[Job A]
Please rewrite everything in the entries below, from the start down to the line containing "account (977, 1254)", replacing "center position" with "midpoint" and leaving the rest unchanged.

** start Passage given **

After the trial, the Herefordshire local policing commander, Superintendent Sue Thomas, said, “This has been a lengthy and detailed investigation that I am pleased to see has resulted in four men being found guilty of the crimes and we await sentencing tomorrow. I hope the result from this trial demonstrates to the metal detecting community that we take this sort of crime very seriously. It is a criminal offence to not declare finds of treasure to the local coroner’s office.”
The investigating officer for the operation, Detective Constable Nigel Cleeton, commented, “In all my policing years of service this is the most unusual investigation I have been involved in.”
Williams from the British Museum said, “I am pleased that this case has now been resolved after four years of police investigation. This is an unusual and important find, both in terms of what it can tell us about history of the period, and because some of the individual objects are so rare and beautiful. Discoveries such as this are an important part of our national heritage and the Treasure Act (1996) is designed to ensure that such finds can be acquired by museums for the benefit of the general public, rather than being quietly sold on the black market.”
According to Williams, the combination of coins and objects suggests a fairly clear date and context for the burial of the hoard. “With so much of the hoard missing, we cannot be absolutely certain of the date, but the combination of intact jewellery, bullion and a mixture of Anglo-Saxon, Frankish and Islamic coins is characteristic of a Viking rather than an Anglo-Saxon hoard, while the presence of a single Two-Line penny of Alfred indicates that it is unlikely to have been buried before c. 879. This is consistent with the presence of a portion of the so-called Great Army of the Vikings in that part of England in 878-879. These Vikings, led by Guthrum, were defeated by Alfred at the battle of Edington in 878, and following a peace treaty at Wedmore moved across the border into south-western Mercia, where they remained for a year, before moving on to East Anglia where they settled.
“Analysis of the activity of the Great Army shows that in many cases they made use of royal and monastic estates as bases because these already had supply systems that they could exploit. The find-spot at Eye was within sight of what is thought to have been an important monastery at Leominster. So, it seems likely that it was in some way associated with the Viking occupation of that area, just as the very similar hoard from near Watlington in Oxfordshire later in 2015 was found close to the likely route of the Great Army from Mercia to East Anglia.”

** end Passage given **
** start Materials provided **

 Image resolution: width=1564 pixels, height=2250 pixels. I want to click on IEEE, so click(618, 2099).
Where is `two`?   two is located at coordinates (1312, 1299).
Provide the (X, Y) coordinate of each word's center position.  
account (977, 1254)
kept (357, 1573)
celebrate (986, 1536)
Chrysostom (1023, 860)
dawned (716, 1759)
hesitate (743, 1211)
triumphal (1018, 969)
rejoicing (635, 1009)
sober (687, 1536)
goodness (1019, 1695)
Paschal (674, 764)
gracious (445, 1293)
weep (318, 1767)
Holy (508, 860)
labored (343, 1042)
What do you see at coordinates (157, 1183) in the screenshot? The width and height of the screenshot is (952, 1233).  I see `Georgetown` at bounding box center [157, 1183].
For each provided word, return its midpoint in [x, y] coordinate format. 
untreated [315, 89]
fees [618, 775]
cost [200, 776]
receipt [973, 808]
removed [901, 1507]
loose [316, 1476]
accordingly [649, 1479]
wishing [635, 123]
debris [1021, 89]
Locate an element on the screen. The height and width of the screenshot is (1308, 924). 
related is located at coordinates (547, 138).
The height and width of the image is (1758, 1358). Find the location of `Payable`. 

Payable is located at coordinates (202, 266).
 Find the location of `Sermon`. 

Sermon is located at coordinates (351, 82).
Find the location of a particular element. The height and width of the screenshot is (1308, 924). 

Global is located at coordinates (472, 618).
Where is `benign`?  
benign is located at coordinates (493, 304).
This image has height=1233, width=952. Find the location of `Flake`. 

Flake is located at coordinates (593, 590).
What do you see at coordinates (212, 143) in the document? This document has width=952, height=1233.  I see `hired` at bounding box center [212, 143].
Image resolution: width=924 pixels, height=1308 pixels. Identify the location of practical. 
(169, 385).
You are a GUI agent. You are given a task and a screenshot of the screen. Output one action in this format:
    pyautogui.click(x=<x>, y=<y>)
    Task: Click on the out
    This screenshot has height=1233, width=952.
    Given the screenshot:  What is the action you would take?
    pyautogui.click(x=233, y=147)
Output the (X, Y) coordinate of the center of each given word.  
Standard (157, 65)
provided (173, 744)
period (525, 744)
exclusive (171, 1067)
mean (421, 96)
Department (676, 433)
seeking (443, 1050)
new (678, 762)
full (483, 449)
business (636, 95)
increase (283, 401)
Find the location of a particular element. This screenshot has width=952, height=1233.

** end Materials provided **

[Job B]
In the passage on the Viking hoard, what lay within sight of the find-spot at Eye?

[Task response A]
 Image resolution: width=1564 pixels, height=2250 pixels. I want to click on IEEE, so click(618, 2099).
Where is `two`?   two is located at coordinates (1312, 1299).
Provide the (X, Y) coordinate of each word's midpoint.  
account (977, 1254)

[Task response B]
What is thought to have been an important monastery at Leominster.